[Opening DATA IN THIS EXERCISE section]
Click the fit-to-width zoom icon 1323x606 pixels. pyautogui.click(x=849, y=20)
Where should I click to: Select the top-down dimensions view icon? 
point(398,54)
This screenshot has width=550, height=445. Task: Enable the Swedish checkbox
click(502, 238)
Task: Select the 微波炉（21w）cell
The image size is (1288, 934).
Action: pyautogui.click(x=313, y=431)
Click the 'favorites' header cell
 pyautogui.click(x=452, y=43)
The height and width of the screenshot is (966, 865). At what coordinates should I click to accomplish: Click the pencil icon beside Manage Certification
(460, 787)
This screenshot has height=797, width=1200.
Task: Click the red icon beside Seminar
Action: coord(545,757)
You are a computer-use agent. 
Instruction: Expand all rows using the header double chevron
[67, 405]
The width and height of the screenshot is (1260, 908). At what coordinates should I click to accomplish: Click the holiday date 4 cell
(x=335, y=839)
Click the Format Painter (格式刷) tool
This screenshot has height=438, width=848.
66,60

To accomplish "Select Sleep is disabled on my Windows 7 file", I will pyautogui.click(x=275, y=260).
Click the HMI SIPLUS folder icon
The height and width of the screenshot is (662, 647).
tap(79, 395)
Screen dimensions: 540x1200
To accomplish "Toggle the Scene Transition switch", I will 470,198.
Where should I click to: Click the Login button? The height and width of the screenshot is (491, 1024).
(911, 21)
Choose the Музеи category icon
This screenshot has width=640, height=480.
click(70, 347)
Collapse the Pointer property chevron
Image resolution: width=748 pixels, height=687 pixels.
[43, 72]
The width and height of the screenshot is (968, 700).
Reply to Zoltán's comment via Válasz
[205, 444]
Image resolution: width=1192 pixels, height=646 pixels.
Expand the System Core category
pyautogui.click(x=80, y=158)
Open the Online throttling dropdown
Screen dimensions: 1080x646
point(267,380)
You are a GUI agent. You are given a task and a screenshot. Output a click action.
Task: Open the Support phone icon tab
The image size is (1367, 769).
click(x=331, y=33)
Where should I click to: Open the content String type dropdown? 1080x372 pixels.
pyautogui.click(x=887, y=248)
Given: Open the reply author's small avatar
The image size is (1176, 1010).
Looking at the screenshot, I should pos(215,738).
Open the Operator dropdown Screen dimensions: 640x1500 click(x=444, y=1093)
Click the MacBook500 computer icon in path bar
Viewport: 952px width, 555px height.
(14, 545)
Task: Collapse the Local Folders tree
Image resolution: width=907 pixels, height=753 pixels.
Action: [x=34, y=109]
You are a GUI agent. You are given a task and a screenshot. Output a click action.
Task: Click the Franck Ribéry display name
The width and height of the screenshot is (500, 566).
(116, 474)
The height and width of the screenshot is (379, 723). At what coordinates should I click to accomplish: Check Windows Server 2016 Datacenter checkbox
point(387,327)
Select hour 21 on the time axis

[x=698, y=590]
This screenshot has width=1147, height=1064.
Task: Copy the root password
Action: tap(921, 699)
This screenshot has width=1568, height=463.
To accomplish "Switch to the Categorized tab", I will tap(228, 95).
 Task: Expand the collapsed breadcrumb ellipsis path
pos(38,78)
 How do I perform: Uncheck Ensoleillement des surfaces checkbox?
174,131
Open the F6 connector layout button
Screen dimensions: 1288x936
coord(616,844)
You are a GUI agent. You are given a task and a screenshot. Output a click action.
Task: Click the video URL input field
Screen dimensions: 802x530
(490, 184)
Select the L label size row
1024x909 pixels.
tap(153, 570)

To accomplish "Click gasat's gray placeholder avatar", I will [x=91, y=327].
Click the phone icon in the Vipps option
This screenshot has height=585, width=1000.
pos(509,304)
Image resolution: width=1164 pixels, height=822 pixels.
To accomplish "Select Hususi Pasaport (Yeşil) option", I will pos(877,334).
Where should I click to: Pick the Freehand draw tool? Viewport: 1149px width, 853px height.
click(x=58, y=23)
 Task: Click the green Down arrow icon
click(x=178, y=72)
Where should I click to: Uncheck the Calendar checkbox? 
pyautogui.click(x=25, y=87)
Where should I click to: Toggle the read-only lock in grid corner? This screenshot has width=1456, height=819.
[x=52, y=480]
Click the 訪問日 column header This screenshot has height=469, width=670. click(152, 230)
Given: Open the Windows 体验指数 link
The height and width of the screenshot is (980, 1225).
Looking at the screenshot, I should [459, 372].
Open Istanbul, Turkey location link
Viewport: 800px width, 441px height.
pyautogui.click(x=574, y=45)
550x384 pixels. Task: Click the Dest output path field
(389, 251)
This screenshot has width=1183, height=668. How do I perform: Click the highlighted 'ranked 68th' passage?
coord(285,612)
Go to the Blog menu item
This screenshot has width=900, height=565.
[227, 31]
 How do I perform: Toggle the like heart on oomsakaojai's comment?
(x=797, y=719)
[Closing DATA IN THIS EXERCISE section]
### ACTION ITEM
Print, exactly as written, the first line of the records above and each line after it until the line with "Choose the Музеи category icon", which is printed too.

### RESULT FOR THIS EXERCISE
Click the fit-to-width zoom icon 1323x606 pixels. pyautogui.click(x=849, y=20)
Where should I click to: Select the top-down dimensions view icon? 
point(398,54)
This screenshot has width=550, height=445. Task: Enable the Swedish checkbox
click(502, 238)
Task: Select the 微波炉（21w）cell
The image size is (1288, 934).
Action: pyautogui.click(x=313, y=431)
Click the 'favorites' header cell
 pyautogui.click(x=452, y=43)
The height and width of the screenshot is (966, 865). At what coordinates should I click to accomplish: Click the pencil icon beside Manage Certification
(460, 787)
This screenshot has height=797, width=1200.
Task: Click the red icon beside Seminar
Action: coord(545,757)
You are a computer-use agent. 
Instruction: Expand all rows using the header double chevron
[67, 405]
The width and height of the screenshot is (1260, 908). At what coordinates should I click to accomplish: Click the holiday date 4 cell
(x=335, y=839)
Click the Format Painter (格式刷) tool
This screenshot has height=438, width=848.
66,60

To accomplish "Select Sleep is disabled on my Windows 7 file", I will pyautogui.click(x=275, y=260).
Click the HMI SIPLUS folder icon
The height and width of the screenshot is (662, 647).
tap(79, 395)
Screen dimensions: 540x1200
To accomplish "Toggle the Scene Transition switch", I will 470,198.
Where should I click to: Click the Login button? The height and width of the screenshot is (491, 1024).
(911, 21)
Choose the Музеи category icon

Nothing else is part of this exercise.